* Your assignment: Exactly those lines from the one with "How do I perform: Click the env0 logo?" through the end of the listing below must be returned, and nothing else.

* Excerpted records:

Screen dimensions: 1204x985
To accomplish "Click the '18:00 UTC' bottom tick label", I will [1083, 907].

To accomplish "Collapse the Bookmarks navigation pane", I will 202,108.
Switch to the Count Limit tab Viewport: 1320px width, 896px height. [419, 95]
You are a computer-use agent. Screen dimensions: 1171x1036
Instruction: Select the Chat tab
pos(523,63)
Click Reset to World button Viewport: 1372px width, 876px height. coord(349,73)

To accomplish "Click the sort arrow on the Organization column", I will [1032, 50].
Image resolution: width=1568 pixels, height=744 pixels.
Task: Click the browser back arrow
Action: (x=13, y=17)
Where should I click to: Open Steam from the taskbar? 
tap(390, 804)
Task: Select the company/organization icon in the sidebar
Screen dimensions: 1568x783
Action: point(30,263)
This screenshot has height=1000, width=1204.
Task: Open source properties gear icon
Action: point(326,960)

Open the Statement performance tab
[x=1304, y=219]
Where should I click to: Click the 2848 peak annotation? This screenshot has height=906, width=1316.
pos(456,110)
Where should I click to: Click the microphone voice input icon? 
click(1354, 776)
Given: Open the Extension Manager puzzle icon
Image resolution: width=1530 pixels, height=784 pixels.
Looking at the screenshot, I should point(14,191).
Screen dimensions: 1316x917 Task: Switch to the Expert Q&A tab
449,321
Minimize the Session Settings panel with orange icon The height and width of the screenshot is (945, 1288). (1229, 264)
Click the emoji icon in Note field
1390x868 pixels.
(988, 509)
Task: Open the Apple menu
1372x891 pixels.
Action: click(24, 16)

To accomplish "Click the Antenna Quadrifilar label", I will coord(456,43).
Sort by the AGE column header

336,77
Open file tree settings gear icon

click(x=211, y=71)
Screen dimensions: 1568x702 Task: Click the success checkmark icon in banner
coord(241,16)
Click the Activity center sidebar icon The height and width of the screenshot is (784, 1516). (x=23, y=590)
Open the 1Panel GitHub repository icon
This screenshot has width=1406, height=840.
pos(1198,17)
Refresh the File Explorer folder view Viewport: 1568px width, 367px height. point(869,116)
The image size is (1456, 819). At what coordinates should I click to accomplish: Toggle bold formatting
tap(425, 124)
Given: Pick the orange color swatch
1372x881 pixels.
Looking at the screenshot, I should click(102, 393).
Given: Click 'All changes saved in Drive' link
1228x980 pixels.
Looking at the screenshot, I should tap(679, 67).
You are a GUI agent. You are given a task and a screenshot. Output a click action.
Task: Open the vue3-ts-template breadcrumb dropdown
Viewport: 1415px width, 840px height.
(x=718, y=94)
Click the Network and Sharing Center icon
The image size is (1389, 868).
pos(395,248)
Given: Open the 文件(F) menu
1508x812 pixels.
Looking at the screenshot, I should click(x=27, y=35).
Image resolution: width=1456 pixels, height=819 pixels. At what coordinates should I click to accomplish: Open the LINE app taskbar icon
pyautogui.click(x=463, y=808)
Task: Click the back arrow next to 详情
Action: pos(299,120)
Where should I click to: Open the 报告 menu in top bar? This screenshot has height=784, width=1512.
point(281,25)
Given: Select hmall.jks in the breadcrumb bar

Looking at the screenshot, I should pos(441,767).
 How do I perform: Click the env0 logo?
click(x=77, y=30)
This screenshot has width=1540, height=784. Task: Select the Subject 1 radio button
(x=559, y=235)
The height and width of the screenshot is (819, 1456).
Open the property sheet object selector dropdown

* Solution to this task:
 How do I perform: Click the env0 logo?
click(x=77, y=30)
This screenshot has width=1540, height=784. Task: Select the Subject 1 radio button
(x=559, y=235)
The height and width of the screenshot is (819, 1456).
Open the property sheet object selector dropdown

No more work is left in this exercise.